What you will do: Pick out each line in the items below that contains the word "click", and copy those lines.

-*-*-

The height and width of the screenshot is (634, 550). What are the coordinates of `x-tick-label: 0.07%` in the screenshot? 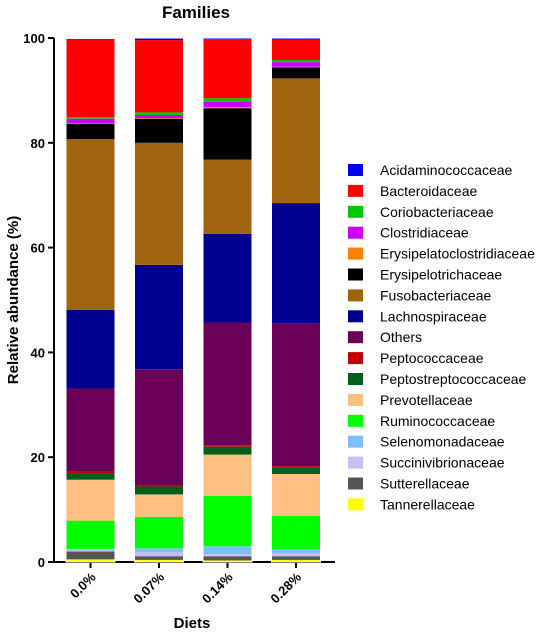 It's located at (148, 588).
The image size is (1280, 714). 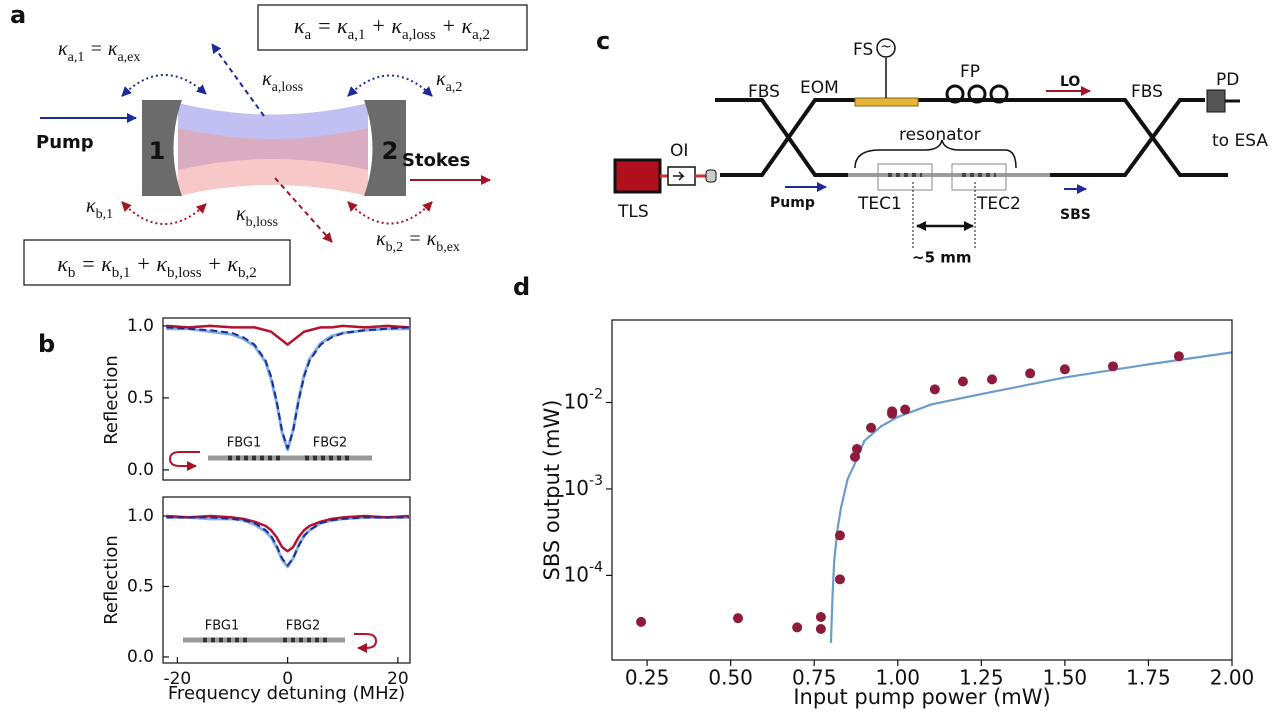 What do you see at coordinates (863, 50) in the screenshot?
I see `label: FS` at bounding box center [863, 50].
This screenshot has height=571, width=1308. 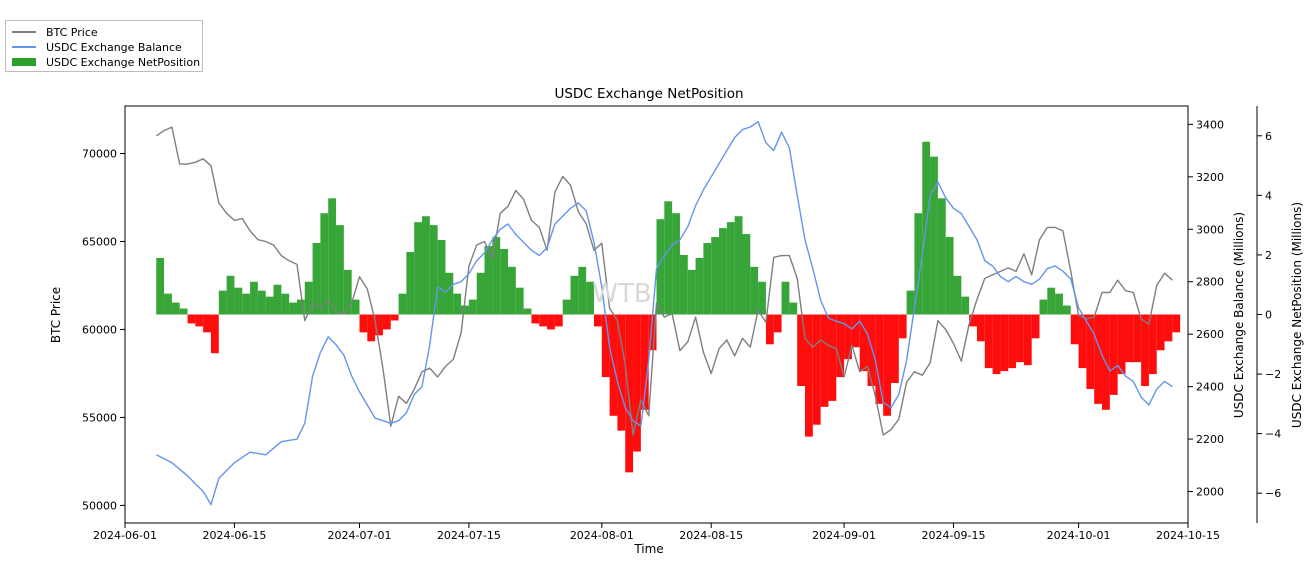 What do you see at coordinates (114, 47) in the screenshot?
I see `legend-label-usdc-balance: USDC Exchange Balance` at bounding box center [114, 47].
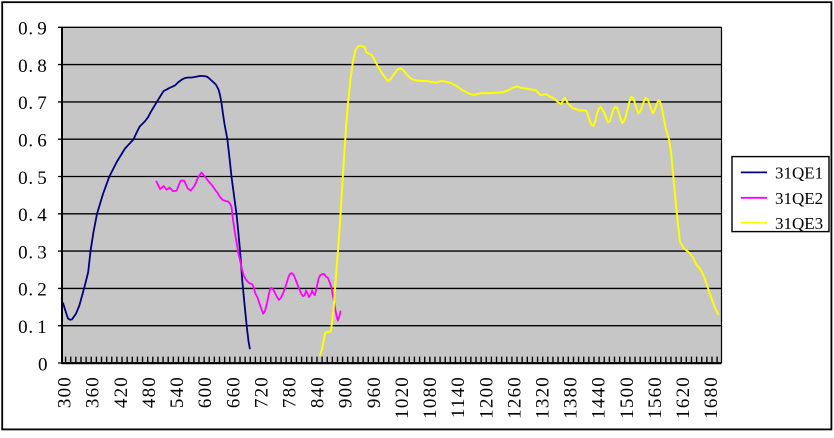 This screenshot has height=438, width=834. What do you see at coordinates (178, 392) in the screenshot?
I see `svg-text: 540` at bounding box center [178, 392].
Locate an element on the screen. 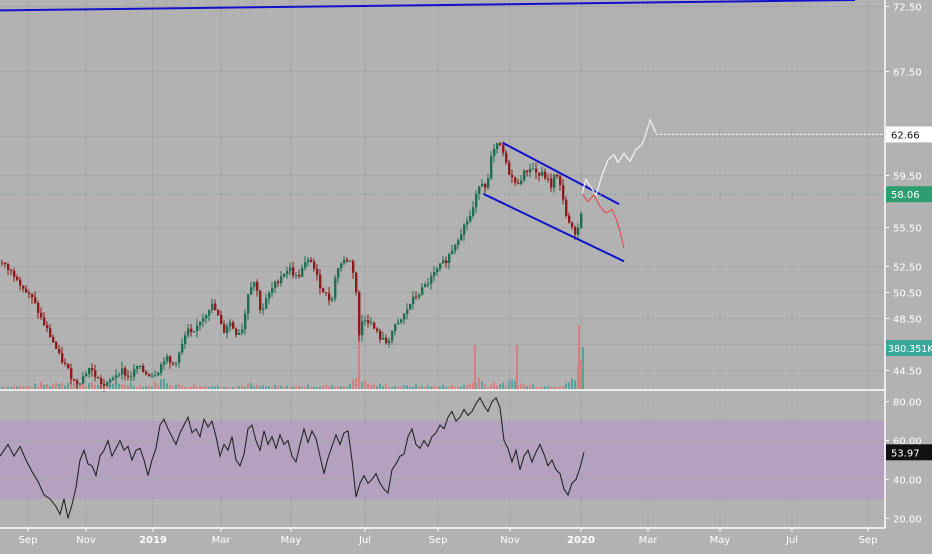  time-tick-label: Sep is located at coordinates (28, 540).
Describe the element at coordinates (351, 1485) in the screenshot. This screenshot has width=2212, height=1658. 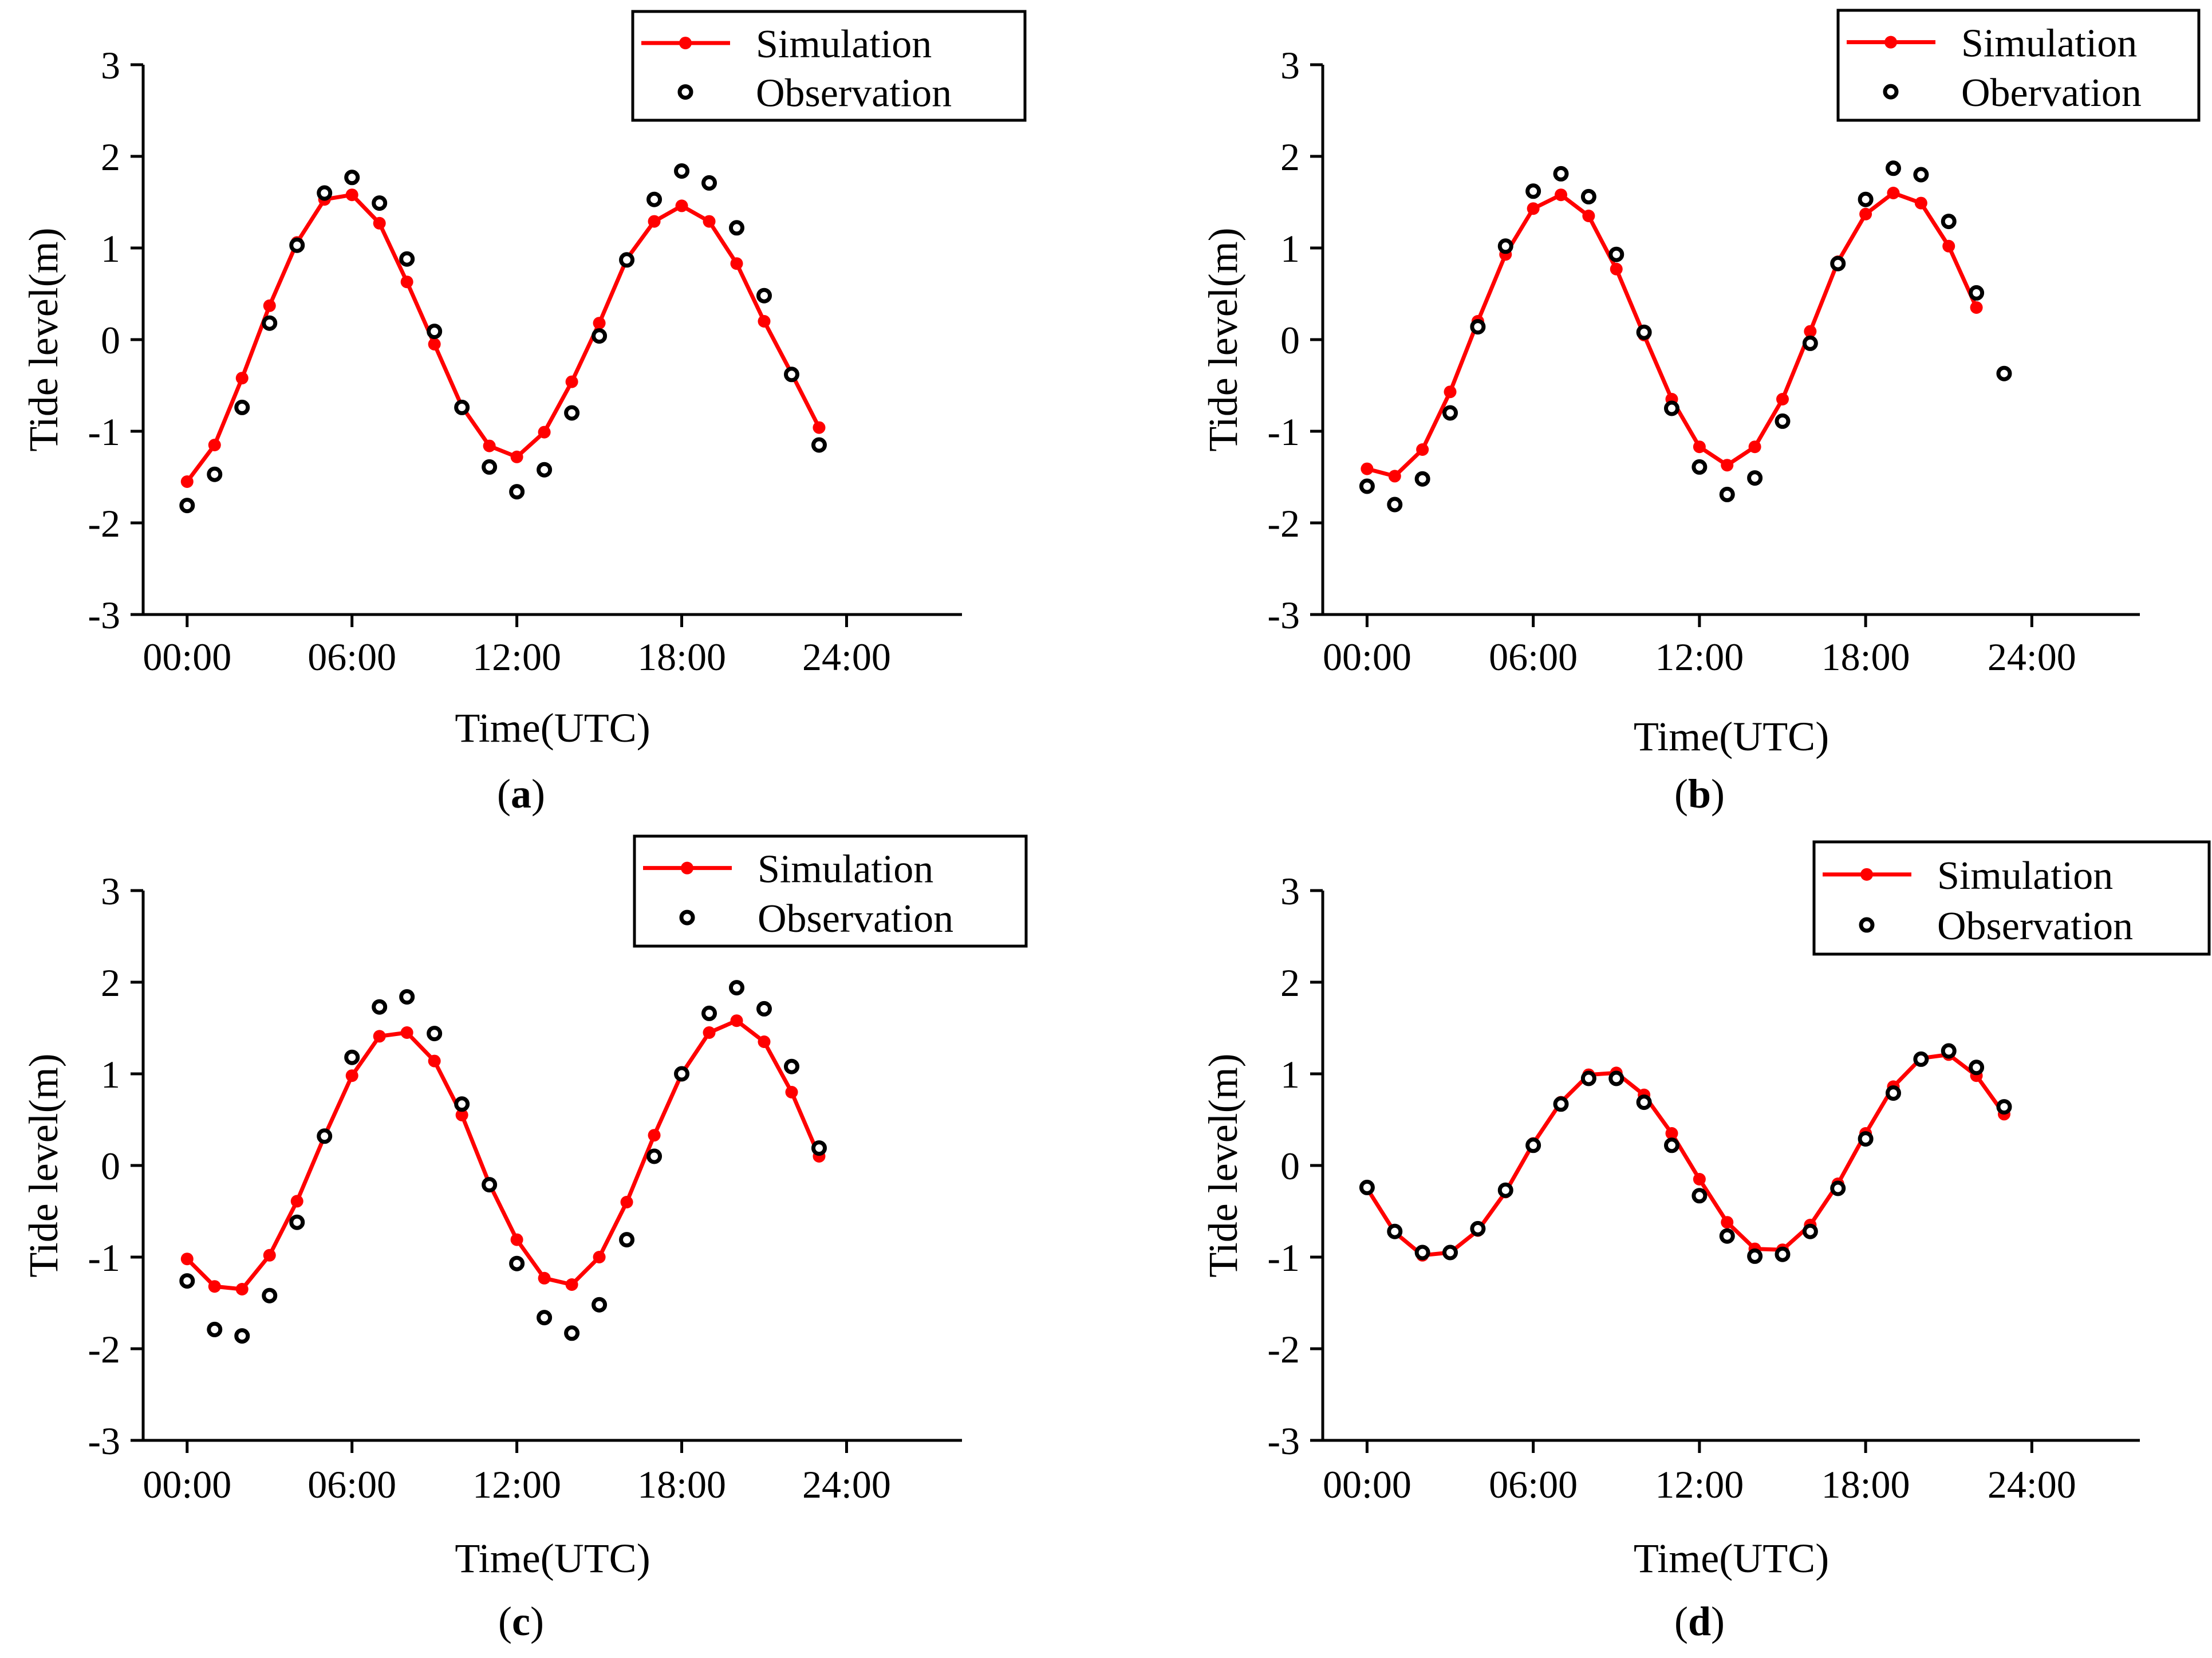
I see `x-tick-label: 06:00` at that location.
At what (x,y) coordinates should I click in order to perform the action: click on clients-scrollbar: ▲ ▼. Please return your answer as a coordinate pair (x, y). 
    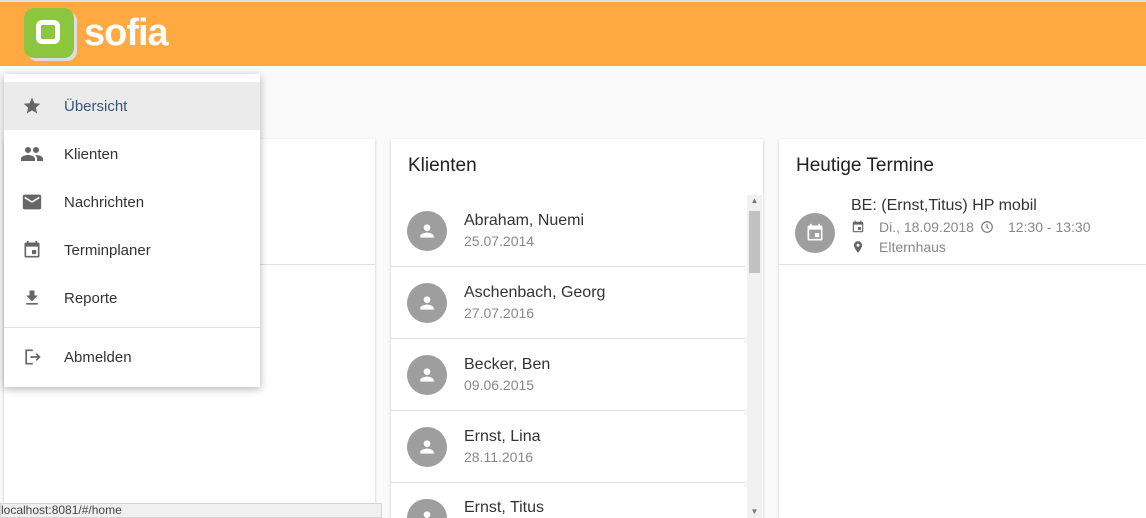
    Looking at the image, I should click on (754, 356).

-*-*-

Written response:
At what (x,y) coordinates should I click in order to perform the action: click on clients-scrollbar: ▲ ▼. Please return your answer as a coordinate pair (x, y). 
    Looking at the image, I should click on (754, 356).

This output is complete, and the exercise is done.